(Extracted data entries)
◇ ◇ ◇ ◇ ◇

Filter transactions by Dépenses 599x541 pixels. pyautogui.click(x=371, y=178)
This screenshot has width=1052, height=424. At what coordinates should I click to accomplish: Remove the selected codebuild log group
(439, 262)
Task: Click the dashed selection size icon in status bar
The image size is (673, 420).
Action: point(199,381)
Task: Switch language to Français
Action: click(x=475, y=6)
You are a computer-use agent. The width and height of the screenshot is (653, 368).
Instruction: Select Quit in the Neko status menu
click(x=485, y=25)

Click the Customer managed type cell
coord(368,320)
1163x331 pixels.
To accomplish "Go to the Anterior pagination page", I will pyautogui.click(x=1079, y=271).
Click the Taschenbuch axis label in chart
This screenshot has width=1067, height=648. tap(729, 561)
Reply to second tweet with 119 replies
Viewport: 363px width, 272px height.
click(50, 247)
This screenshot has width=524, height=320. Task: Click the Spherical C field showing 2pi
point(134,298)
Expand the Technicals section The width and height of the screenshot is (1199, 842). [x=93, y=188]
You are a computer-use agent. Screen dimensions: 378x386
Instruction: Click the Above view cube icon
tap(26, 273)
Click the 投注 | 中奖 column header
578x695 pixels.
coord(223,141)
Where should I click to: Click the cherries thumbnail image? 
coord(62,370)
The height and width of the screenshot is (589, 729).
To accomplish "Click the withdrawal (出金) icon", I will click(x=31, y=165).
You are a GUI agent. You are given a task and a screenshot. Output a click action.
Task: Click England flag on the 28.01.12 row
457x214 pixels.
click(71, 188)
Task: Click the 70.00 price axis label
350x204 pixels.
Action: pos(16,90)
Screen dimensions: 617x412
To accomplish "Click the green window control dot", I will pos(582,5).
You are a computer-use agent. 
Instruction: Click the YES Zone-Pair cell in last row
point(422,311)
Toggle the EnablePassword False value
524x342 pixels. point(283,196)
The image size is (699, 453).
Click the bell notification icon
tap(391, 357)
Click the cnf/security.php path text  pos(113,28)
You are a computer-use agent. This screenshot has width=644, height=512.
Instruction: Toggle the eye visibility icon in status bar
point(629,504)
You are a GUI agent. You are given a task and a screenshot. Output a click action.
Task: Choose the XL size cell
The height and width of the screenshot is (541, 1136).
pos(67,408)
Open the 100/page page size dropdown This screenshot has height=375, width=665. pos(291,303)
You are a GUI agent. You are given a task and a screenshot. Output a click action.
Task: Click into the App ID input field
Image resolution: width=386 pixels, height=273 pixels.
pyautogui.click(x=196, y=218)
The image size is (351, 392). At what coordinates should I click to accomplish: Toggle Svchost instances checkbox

◇ ◇ ◇ ◇ ◇

• What is expected: Copy the data above. Keep each line exact.

• Answer space:
Filter transactions by Dépenses 599x541 pixels. pyautogui.click(x=371, y=178)
This screenshot has width=1052, height=424. At what coordinates should I click to accomplish: Remove the selected codebuild log group
(439, 262)
Task: Click the dashed selection size icon in status bar
The image size is (673, 420).
Action: point(199,381)
Task: Switch language to Français
Action: click(x=475, y=6)
You are a computer-use agent. The width and height of the screenshot is (653, 368).
Instruction: Select Quit in the Neko status menu
click(x=485, y=25)

Click the Customer managed type cell
coord(368,320)
1163x331 pixels.
To accomplish "Go to the Anterior pagination page", I will pyautogui.click(x=1079, y=271).
Click the Taschenbuch axis label in chart
This screenshot has width=1067, height=648. tap(729, 561)
Reply to second tweet with 119 replies
Viewport: 363px width, 272px height.
click(50, 247)
This screenshot has width=524, height=320. Task: Click the Spherical C field showing 2pi
point(134,298)
Expand the Technicals section The width and height of the screenshot is (1199, 842). [x=93, y=188]
You are a computer-use agent. Screen dimensions: 378x386
Instruction: Click the Above view cube icon
tap(26, 273)
Click the 投注 | 中奖 column header
578x695 pixels.
coord(223,141)
Where should I click to: Click the cherries thumbnail image? 
coord(62,370)
The height and width of the screenshot is (589, 729).
To accomplish "Click the withdrawal (出金) icon", I will click(x=31, y=165).
You are a GUI agent. You are given a task and a screenshot. Output a click action.
Task: Click England flag on the 28.01.12 row
457x214 pixels.
click(71, 188)
Task: Click the 70.00 price axis label
350x204 pixels.
Action: pos(16,90)
Screen dimensions: 617x412
To accomplish "Click the green window control dot", I will pos(582,5).
You are a computer-use agent. 
Instruction: Click the YES Zone-Pair cell in last row
point(422,311)
Toggle the EnablePassword False value
524x342 pixels. point(283,196)
The image size is (699, 453).
Click the bell notification icon
tap(391, 357)
Click the cnf/security.php path text  pos(113,28)
You are a computer-use agent. This screenshot has width=644, height=512.
Instruction: Toggle the eye visibility icon in status bar
point(629,504)
You are a GUI agent. You are given a task and a screenshot. Output a click action.
Task: Choose the XL size cell
The height and width of the screenshot is (541, 1136).
pos(67,408)
Open the 100/page page size dropdown This screenshot has height=375, width=665. pos(291,303)
You are a GUI agent. You are given a task and a screenshot. Output a click action.
Task: Click into the App ID input field
Image resolution: width=386 pixels, height=273 pixels.
pyautogui.click(x=196, y=218)
The image size is (351, 392). At what coordinates should I click to accomplish: Toggle Svchost instances checkbox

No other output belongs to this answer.